▶ Exercise aim
Find every line in the records that contains the word "will", matching case, and copy each of those lines in full.

▶ Records for the task
============================================================

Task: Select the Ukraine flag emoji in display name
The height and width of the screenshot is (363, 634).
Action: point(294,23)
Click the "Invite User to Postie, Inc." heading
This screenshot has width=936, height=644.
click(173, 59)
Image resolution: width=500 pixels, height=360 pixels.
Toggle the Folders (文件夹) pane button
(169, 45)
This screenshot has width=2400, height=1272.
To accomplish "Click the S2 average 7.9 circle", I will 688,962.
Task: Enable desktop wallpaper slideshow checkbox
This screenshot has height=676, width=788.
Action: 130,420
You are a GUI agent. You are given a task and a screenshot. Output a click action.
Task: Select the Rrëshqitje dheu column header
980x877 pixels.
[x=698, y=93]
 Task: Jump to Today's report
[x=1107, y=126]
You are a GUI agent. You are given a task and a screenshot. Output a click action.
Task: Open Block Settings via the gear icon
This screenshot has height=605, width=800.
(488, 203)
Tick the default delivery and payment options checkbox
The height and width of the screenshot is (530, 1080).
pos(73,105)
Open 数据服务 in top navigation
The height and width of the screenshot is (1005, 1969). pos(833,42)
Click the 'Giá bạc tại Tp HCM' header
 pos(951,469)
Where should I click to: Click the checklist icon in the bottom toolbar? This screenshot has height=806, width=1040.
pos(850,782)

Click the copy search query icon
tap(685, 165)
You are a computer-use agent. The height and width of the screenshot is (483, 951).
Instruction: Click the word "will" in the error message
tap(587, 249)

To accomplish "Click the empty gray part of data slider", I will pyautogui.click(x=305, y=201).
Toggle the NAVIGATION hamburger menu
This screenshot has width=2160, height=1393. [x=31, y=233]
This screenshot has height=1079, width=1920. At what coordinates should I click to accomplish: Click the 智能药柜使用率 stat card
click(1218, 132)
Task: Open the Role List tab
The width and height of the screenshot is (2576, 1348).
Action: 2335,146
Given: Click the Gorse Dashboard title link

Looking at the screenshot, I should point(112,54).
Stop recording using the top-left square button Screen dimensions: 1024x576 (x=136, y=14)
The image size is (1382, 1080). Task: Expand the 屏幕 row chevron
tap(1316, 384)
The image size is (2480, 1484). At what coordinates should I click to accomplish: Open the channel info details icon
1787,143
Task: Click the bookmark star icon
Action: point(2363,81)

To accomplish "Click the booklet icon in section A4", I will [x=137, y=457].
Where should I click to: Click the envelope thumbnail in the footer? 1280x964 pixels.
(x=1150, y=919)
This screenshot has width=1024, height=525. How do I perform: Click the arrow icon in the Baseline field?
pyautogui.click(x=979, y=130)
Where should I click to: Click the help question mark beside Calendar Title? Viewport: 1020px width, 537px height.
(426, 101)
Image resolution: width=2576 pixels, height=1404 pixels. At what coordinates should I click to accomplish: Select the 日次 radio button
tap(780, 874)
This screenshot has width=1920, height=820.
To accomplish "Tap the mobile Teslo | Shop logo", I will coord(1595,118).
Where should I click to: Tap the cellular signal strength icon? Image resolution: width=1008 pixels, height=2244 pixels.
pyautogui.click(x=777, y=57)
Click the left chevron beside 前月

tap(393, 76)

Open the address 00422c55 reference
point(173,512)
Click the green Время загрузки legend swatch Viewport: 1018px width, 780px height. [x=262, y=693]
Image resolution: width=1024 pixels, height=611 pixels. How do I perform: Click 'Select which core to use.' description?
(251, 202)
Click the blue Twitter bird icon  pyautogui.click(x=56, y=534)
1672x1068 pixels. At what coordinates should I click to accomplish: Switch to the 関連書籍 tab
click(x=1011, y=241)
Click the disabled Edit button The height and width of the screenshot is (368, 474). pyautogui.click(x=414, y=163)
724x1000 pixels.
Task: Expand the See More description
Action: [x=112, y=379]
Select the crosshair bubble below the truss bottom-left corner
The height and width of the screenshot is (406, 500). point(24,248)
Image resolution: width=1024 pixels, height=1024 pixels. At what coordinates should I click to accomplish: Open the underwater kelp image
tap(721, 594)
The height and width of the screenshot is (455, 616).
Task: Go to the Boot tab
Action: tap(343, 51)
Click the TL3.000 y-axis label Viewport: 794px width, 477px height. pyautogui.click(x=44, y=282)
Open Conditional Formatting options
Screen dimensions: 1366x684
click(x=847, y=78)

============================================================

▶ Correct output
To accomplish "Click the S2 average 7.9 circle", I will 688,962.
Instruction: Click the word "will" in the error message
To accomplish "Click the empty gray part of data slider", I will pyautogui.click(x=305, y=201).
To accomplish "Click the booklet icon in section A4", I will [x=137, y=457].
To accomplish "Tap the mobile Teslo | Shop logo", I will coord(1595,118).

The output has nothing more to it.